PROBLEM DESCRIPTION: Reproduce word for word the stretch of entries from the line containing "Click the 10³ frequency tick label" through the line containing "[x=1709, y=30]", both included.

##### DATA ROWS #####

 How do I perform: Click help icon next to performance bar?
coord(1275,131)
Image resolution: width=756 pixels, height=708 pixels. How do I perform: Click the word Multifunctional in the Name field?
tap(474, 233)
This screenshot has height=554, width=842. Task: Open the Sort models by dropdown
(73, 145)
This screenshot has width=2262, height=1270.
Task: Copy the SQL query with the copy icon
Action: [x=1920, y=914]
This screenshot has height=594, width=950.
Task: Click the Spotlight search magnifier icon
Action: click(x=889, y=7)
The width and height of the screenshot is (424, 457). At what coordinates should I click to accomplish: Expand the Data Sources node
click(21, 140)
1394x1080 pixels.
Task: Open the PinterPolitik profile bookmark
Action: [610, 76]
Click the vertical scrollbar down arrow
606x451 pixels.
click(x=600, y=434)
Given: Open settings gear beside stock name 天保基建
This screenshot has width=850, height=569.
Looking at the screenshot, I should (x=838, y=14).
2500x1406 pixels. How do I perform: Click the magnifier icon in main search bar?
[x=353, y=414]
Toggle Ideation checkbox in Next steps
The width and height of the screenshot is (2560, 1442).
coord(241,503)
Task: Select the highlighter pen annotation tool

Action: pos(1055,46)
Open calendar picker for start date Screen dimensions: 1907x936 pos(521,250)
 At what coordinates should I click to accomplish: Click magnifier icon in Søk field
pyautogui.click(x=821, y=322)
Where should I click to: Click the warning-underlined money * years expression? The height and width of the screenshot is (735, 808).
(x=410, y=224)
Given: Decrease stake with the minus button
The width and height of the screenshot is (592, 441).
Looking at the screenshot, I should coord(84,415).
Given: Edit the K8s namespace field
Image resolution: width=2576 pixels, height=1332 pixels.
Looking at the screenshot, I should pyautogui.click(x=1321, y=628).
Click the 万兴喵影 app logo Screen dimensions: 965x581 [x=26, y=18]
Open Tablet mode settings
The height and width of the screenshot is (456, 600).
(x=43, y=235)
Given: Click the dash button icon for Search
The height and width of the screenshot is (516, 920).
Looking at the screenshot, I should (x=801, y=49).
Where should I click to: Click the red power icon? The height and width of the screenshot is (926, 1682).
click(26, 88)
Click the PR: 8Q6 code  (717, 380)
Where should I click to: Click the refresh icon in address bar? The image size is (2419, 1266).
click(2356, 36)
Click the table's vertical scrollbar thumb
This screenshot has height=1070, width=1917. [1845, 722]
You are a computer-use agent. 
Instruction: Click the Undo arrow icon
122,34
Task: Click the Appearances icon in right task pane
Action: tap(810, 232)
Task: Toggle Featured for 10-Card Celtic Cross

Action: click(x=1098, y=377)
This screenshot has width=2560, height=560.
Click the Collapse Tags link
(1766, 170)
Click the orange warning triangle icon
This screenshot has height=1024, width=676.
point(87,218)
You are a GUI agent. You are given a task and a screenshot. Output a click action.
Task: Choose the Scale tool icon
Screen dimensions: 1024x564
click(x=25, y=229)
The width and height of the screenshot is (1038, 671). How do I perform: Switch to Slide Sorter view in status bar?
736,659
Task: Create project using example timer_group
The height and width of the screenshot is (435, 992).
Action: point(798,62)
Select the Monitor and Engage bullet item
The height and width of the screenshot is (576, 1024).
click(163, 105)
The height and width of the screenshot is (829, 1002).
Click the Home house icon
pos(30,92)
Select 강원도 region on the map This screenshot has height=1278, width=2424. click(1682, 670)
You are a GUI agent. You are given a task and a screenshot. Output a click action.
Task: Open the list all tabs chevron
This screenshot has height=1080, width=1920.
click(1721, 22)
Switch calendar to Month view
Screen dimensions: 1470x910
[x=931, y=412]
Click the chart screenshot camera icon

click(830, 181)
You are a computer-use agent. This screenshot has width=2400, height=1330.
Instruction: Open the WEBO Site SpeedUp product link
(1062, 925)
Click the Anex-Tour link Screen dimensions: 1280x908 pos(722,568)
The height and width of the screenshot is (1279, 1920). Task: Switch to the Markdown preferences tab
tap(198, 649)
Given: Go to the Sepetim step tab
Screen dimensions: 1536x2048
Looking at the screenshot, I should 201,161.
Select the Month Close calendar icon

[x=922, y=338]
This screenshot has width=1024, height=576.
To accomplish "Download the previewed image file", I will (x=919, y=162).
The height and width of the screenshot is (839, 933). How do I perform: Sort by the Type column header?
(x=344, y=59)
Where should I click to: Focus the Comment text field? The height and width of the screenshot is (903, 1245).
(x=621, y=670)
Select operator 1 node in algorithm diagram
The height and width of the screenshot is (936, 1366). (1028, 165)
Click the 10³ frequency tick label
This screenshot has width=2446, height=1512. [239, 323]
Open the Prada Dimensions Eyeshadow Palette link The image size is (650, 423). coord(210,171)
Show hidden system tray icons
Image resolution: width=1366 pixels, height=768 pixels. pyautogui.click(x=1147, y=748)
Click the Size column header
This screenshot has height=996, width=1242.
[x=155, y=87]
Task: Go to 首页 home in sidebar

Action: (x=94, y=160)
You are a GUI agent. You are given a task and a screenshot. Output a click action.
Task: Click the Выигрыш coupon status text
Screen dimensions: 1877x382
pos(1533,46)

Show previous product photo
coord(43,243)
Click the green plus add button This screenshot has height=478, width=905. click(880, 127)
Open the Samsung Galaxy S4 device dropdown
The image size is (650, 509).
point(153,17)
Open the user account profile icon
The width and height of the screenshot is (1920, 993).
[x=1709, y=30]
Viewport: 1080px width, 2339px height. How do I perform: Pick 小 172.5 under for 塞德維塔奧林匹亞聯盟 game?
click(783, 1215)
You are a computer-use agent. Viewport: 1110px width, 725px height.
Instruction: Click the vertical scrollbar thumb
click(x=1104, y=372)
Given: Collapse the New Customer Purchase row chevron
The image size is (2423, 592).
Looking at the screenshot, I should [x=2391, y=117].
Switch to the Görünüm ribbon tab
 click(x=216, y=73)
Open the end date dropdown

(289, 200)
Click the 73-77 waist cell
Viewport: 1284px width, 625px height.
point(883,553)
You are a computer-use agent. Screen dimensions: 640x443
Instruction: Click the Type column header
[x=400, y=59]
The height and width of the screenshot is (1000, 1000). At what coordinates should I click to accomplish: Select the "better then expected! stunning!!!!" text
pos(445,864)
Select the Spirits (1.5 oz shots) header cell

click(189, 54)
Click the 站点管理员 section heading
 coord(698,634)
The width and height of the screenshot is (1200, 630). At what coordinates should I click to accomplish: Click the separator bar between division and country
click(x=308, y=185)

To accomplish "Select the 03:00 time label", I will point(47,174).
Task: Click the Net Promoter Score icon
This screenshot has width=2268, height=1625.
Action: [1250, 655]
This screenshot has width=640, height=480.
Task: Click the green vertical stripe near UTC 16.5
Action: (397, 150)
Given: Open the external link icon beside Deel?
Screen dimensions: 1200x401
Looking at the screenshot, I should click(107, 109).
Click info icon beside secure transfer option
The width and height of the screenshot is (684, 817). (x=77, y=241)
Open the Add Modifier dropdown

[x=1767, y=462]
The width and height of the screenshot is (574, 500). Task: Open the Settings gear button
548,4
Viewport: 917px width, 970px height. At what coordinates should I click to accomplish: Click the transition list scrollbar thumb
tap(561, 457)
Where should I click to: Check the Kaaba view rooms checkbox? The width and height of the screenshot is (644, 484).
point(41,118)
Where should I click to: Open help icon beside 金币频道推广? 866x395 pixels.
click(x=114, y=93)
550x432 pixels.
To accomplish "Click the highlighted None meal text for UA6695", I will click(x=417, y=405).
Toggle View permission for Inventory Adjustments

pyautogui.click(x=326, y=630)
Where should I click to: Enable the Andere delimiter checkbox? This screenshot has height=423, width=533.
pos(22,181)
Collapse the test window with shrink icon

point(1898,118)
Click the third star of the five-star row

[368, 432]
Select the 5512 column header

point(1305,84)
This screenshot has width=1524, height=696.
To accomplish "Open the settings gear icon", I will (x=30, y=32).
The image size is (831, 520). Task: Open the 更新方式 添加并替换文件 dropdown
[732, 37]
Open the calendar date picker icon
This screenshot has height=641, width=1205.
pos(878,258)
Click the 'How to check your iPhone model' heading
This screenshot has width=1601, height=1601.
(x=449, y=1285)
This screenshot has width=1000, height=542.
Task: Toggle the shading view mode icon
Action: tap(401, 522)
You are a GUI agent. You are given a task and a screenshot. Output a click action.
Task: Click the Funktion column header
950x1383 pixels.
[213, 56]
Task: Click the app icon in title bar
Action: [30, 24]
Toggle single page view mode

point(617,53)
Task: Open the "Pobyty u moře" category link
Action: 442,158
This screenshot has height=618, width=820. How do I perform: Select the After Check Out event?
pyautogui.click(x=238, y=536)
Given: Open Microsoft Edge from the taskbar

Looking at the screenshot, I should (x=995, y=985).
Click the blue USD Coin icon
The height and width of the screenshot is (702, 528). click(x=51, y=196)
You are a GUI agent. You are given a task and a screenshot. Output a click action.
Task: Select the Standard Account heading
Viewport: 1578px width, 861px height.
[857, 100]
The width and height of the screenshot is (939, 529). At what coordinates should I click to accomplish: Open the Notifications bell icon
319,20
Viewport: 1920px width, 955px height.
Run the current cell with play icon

#####

OUTPUT OF THE TASK:
Click the 10³ frequency tick label
This screenshot has width=2446, height=1512. [239, 323]
Open the Prada Dimensions Eyeshadow Palette link The image size is (650, 423). coord(210,171)
Show hidden system tray icons
Image resolution: width=1366 pixels, height=768 pixels. pyautogui.click(x=1147, y=748)
Click the Size column header
This screenshot has height=996, width=1242.
[x=155, y=87]
Task: Go to 首页 home in sidebar

Action: (x=94, y=160)
You are a GUI agent. You are given a task and a screenshot. Output a click action.
Task: Click the Выигрыш coupon status text
Screen dimensions: 1877x382
pos(1533,46)

Show previous product photo
coord(43,243)
Click the green plus add button This screenshot has height=478, width=905. click(880, 127)
Open the Samsung Galaxy S4 device dropdown
The image size is (650, 509).
point(153,17)
Open the user account profile icon
The width and height of the screenshot is (1920, 993).
[x=1709, y=30]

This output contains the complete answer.